Khmer mengambil jutaan rakyat sebagai mesin pekerja demi mencapai “kedaulatan” Kamboja. Rakyat yang menolak bergabung dengan “revolusi” dan menghindari kerja paksa dicap sebagai musuh bangsa, diperlakukan dengan kasar. Perpaduan akibat rencana sembrono, kepemimpinan buruk, kerja paksa diluar batas itu kemudian memicu malapetaka. Perekonomian rontok, rawan pangan, beras habis, dan kelaparan merebak. Dalam kurun waktu tersebut, sekurangnya 1,4 juta rakyat kamboja mati.
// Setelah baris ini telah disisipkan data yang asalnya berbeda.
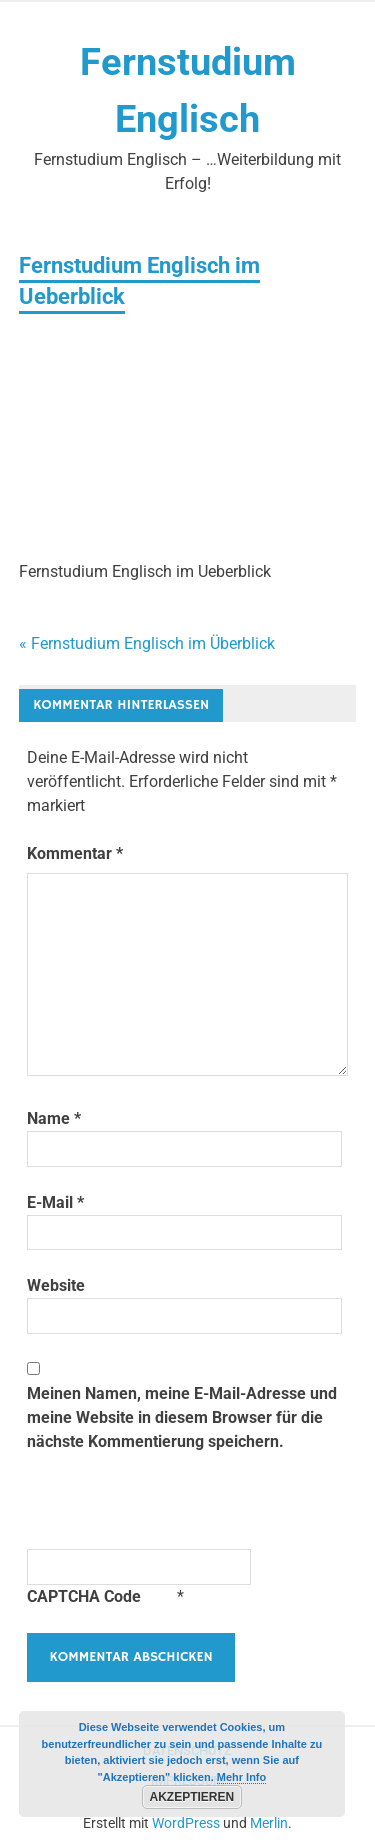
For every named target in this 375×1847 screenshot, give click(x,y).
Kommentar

Ada yang mati karena kurang makan, kesehatan buruk dan dihukum mati secara teratur dan massal.
Demikian secuil gambaran yang satir tentang the killing fields dalam pengantar : Stay Alive, My Son sebuah kisah pribadi seorang rakyat Kamboja bernama Pin Yathay. Sebelum kebijakan kader-kade Khmer merah yang paranoid itu meletus di 1975, Yathay adalah seorang insinyur berusia sekitar 30an yang bekerja pada Kementrian Pekerjaan Umum yang hidup normal dengan istri dan anaknya. Tapi kemudian “revolusi” itu meledak kesetanan, meruntuhkan system social ke titik tragis dan Phnom Penh pun menjadi tempat yang tidak lagi nyaman.
Hidup mereka jadi semakin menderita. Revolusi yang membabi buta tanpa kemanusiaan menghantarkan kehidupan yang miris. Hidup super prihatin, dalam siang malam yang gelisah digentayangi hantu represif tentara Khmer. Selama dua tahun pertama Kamboja berubah menjadi penjara tani besar-besaran. Rombongan keluarga Yathay terus dipindah-pindah dari satu daerah ke dareah kerja yang berakhir diwilayah barat laut yang buas dibawah pengawasan kader Khmer Merah. Mereka dipaksa bekerja di luar batas, Semua mati dengan sangat mengenaskan. Merasa ngeri karena terancam hukuman mati, Yathay bertekad kabur melintasi pegunungan yang ganas menuju Thailand.
Hal yang paling mencekam dari buku ini adalah drama pelarian itu. Saat demi memudahkan pelarian Yathay dan istrinya harus meninggalkan Nawath, putra mereka berusia 6 tahun yang sedang sakit ditangan orang yang bersedia merawat anak itu. Setidaknya saya mencatat dua konflik maha dahsyat yang berkecamuk dalam diri Yathay.
Pertama, pada detik-detik meninggalkan Nawath yang sedang sakit. Dimana Yathay mati-matian menekan airmata, bergulat dengan perasaan, menemukan kata-kata perpisahan yang elegan pada Nawath.
Kedua, sesaat setelah Any, istrinya hilang ditengah kobaran api di hutan.. Artinya, hanya dalam tempo duapuluh tujuh bulan, ia kehilangan tujuhbelas anggota keluarganya. Dalam kecamuk gundah itu Yathay masih sempat menggumam :
"Sesaat aku sadar bahwa dia telah memilih pengorbanan teragung seorang ibu. Orang bilang bahwa pengorbanan teragung seorang ibu adalah mati bersama anaknya. Keliru – bila kematian sudah tak terelakkan, pengorbanan paling mulia seorang ibu adalah meninggalkan anaknya, bila hal itu memperpanjang hidup anak itu".

Dintara semua anggota keluarganya, (mungkin) hanya Nawath saja yang masih hidup. Atau begitulah harapan Yathay. Setahun sebelum itu ayahnya sendiri yang sedang sekarat telah memohon padanya agar “bertahan hidup”. Permohonan serupa pula yang diucapkannya pada Nawath sebelum pelarian yang menguras tenaga itu. Belakangan, Yathay tak lagi mendengar berita tentang Nawath. Masih hidup atau tidak.

Ah, bagaimana sejarah manusia harus dibasahi kedukaan segawat itu?

Gagasan Stay Alive My Son sama menggetarkannya dengan auto-genocide yang menjadi benang merah A Cambodian Odyssey (1987). Sama-sama membuka mata tentang revolusi yang kesasar dan tentang ratusan ribu jiwa yang jadi korban sia-sia demi serangkaian gagasan kosong.

“Kau harus bertahan hidup. Ingatlah : Pertahankan Hidupmu, Putra-ku….”
Nawath mendengarkan dengan diam, mengangguk, matanya tetap kering dan tampak serius – terlalu serius bagi seorang anak laki-laki berusia 6 tahun. Tapi aku bangga dengan dirinya dan keberaniannya. Keberanian yang melebihi keberanianku.